Two committees convened by the U.S. Department of Education are set to meet this month, with agendas relevant to nondegree credentials. Primary negotiators are announcing their roles for a federal negotiated rulemaking committee that will focus on eligibility for Workforce Pell grants and a gainful-employment rule. The department also appointed five new members to a committee that oversees college accrediting agencies, including potential upstart accreditors.
Gainful Employment
The sprawling domestic policy bill included a new wage test for colleges. The earnings premium metric will apply to undergraduate degree and graduate certificate programs. However, it won’t cover undergraduate certificates, which fall under a gainful-employment rule enacted by the Biden administration. If the Trump administration repeals that rule, 1.4M students who enroll annually in certificate programs would be at risk, write two fellows at the Century Foundation.
Skilled Trades
Data center construction is driving a boom in demand for construction workers, which is colliding with a long-standing shortage of workers in the skilled trades, Te-Ping Chen reports for The Wall Street Journal. Staffing shortages at data center sites increasingly are causing business disruptions, while contractors at those sites have an average backlog of almost 11 months of work, significantly more than the eight-month average for the construction industry.
Labor Market Signaling
Employers have become less able to identify high-ability workers as generative AI has eliminated the need for jobseekers to spend time customizing their job applications, finds a recent study by researchers from Dartmouth College and Princeton University.
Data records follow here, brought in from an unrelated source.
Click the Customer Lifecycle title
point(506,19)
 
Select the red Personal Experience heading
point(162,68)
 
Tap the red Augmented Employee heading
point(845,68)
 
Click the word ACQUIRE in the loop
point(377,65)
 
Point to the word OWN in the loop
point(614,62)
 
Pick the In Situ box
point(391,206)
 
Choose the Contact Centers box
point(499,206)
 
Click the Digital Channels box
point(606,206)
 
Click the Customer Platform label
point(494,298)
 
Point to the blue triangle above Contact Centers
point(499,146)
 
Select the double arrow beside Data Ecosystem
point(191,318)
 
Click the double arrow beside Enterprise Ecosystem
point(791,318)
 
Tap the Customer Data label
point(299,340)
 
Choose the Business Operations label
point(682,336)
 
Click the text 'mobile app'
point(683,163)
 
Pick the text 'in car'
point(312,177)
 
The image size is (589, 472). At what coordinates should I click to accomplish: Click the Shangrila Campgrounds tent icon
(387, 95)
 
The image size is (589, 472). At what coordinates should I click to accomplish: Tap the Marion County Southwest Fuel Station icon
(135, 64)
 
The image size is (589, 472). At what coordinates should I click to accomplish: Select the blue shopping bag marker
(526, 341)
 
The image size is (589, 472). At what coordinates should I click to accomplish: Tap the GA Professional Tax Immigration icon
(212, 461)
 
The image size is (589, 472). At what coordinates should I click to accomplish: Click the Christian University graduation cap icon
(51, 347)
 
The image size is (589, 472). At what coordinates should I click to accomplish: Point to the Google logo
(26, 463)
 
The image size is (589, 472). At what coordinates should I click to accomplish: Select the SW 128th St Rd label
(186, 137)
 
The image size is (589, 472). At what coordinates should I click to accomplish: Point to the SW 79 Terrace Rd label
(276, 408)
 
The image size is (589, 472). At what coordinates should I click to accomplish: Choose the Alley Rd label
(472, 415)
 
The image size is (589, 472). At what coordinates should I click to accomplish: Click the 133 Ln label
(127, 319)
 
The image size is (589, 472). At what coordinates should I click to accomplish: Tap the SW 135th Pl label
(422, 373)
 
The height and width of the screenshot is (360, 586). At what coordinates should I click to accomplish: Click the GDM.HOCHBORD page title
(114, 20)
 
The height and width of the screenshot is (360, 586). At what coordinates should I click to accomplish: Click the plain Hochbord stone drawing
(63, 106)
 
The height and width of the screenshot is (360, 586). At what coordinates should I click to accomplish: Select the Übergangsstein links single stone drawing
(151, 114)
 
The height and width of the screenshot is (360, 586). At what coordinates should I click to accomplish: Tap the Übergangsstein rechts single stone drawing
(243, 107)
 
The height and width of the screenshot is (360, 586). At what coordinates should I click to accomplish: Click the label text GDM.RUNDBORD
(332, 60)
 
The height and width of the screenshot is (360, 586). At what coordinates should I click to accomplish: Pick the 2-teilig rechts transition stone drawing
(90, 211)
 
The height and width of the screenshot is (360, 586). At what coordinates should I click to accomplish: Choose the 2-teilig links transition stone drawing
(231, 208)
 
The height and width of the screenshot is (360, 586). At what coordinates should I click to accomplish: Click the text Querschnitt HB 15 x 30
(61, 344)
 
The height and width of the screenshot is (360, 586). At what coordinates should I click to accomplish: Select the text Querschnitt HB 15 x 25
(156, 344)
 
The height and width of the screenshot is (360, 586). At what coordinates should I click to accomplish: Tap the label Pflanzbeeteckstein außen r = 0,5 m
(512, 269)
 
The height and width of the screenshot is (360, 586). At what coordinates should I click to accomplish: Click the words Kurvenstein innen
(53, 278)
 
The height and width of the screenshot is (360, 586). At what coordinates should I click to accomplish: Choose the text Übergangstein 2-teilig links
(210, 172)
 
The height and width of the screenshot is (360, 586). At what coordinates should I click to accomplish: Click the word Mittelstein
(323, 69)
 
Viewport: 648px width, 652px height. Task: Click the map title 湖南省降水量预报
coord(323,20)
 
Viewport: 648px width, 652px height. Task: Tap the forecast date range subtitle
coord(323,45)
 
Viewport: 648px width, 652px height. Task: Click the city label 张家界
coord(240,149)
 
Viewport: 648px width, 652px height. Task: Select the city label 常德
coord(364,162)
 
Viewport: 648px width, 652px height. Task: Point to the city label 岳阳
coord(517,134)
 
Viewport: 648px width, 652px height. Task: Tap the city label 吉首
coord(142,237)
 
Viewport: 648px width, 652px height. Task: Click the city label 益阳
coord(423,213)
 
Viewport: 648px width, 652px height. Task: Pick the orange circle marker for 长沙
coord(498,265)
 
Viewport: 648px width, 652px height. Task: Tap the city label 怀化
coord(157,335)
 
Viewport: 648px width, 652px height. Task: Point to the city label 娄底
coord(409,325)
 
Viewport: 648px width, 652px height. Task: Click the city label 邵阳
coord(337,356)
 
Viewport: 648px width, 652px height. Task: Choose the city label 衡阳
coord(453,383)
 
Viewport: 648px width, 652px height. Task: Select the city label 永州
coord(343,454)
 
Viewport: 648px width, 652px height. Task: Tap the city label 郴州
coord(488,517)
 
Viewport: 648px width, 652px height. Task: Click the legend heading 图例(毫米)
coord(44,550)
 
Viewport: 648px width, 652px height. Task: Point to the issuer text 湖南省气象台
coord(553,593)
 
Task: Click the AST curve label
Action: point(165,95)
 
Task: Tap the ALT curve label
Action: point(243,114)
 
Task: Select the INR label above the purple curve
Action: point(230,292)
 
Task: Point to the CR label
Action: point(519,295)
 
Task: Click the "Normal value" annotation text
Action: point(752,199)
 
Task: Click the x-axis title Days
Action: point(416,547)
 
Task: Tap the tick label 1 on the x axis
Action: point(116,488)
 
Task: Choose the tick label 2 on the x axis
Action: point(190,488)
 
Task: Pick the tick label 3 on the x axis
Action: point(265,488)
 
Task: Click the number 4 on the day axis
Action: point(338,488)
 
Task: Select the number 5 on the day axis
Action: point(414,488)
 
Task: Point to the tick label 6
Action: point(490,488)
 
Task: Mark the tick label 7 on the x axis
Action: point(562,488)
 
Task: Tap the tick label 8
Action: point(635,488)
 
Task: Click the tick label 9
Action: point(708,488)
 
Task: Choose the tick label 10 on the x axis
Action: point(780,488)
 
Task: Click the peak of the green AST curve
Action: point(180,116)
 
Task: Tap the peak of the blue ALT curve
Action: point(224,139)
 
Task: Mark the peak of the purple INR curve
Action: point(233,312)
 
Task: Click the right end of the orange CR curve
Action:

As a result, the job market has become significantly less meritocratic, with workers in the top quintile of ability being hired 19% less often and those in the bottom quintile being hired 14% more often.
New Chancellor in Colorado
Marie DeSanctis recently took the helm as chancellor of Colorado’s 13 community colleges. In an interview with The Colorado Sun, she cited the state’s relatively low funding levels for higher education, saying the two-year system would need to pursue other revenue streams, including through public-private partnerships and philanthropic support. DeSanctis also said Workforce Pell grants are a sign of political support for the skilled trades.
Exit Interview in Iowa
Rob Denson will retire this month after 22 years leading Des Moines Area Community College. Employers have told Denson that they’re looking for hires with skills and competency in AI tools, he said in an interview with the Iowa Capital Dispatch. Denson predicts that AI will be incorporated into every academic program across higher education and corporate training. He said he was skeptical about the need for Iowa’s community colleges to offer four-year degrees.